Zehl & Associates recovered $16 million for a drillship floorhand injured in the moonpool of a Gulf of Mexico rig, ranked by TopVerdicts as the largest reported Jones Act maritime settlement in Texas for 2025.
What happened
A drillship's moonpool is the open well at the center of the vessel, the shaft through which drill pipe and heavy equipment pass down toward the seabed. It is one of the most hazardous places to stand on an offshore rig. A floorhand was working in that area aboard a drillship in the Gulf of Mexico when an incident involving equipment in the moonpool left him seriously injured.
A floorhand handles pipe, tools, and machinery on the drill floor, some of the most physically demanding labor in the offshore industry. This worker came away with serious injuries, the kind that can keep a man from ever returning to rig work.
Offshore work compounds an injury like this. Drillships operate in deep water far from port, crews rotate through long hitches, and medical help can be hours away by helicopter. An injury that might be manageable onshore becomes far more dangerous on a vessel.

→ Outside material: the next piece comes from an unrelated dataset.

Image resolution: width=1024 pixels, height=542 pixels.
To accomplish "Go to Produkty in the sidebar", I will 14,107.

Zehl & Associates, a Houston maritime and offshore injury firm, took the case under the Jones Act. That federal statute lets a seaman sue his employer for injuries caused by negligence and requires the employer to furnish a reasonably safe place to work. Firm founder Ryan Zehl prepared the matter for trial in Texas, building it around the conditions in the moonpool and the employer's failure to keep its crew safe.

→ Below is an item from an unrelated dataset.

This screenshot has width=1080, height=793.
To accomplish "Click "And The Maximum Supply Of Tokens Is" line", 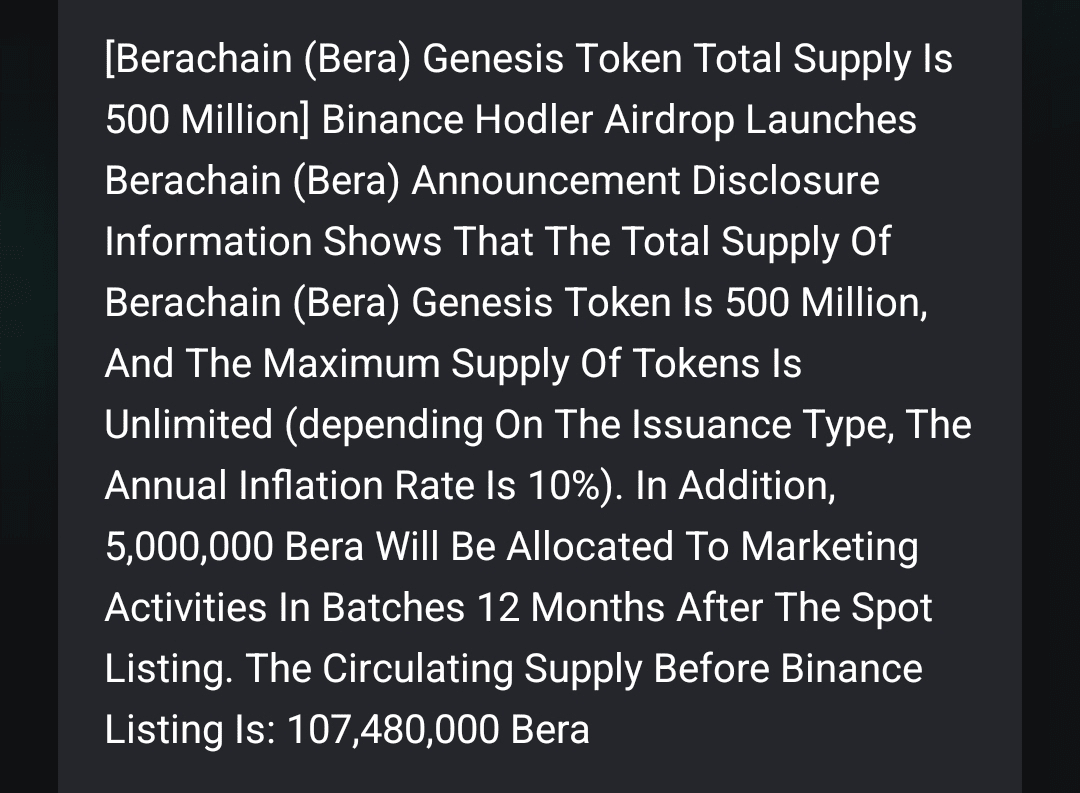I will pyautogui.click(x=452, y=364).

"Offshore workers do some of the most physically demanding and dangerous work in the world," Ryan Zehl said. "When the companies they work for fail to give them a safe place to do that work, we hold them fully accountable."
The defense agreed to settle shortly before the case reached a jury. The figure was $16 million. TopVerdicts later recognized it as the largest reported Jones Act maritime settlement in Texas for 2025 and ranked it among the most significant legal recoveries in the state that year across every practice area.
Because the recovery came through a negotiated settlement rather than a jury verdict, there was no award to reduce on appeal and no remittitur. The $16 million was paid in full.
Sources
This account is drawn from contemporaneous public reporting and the court record.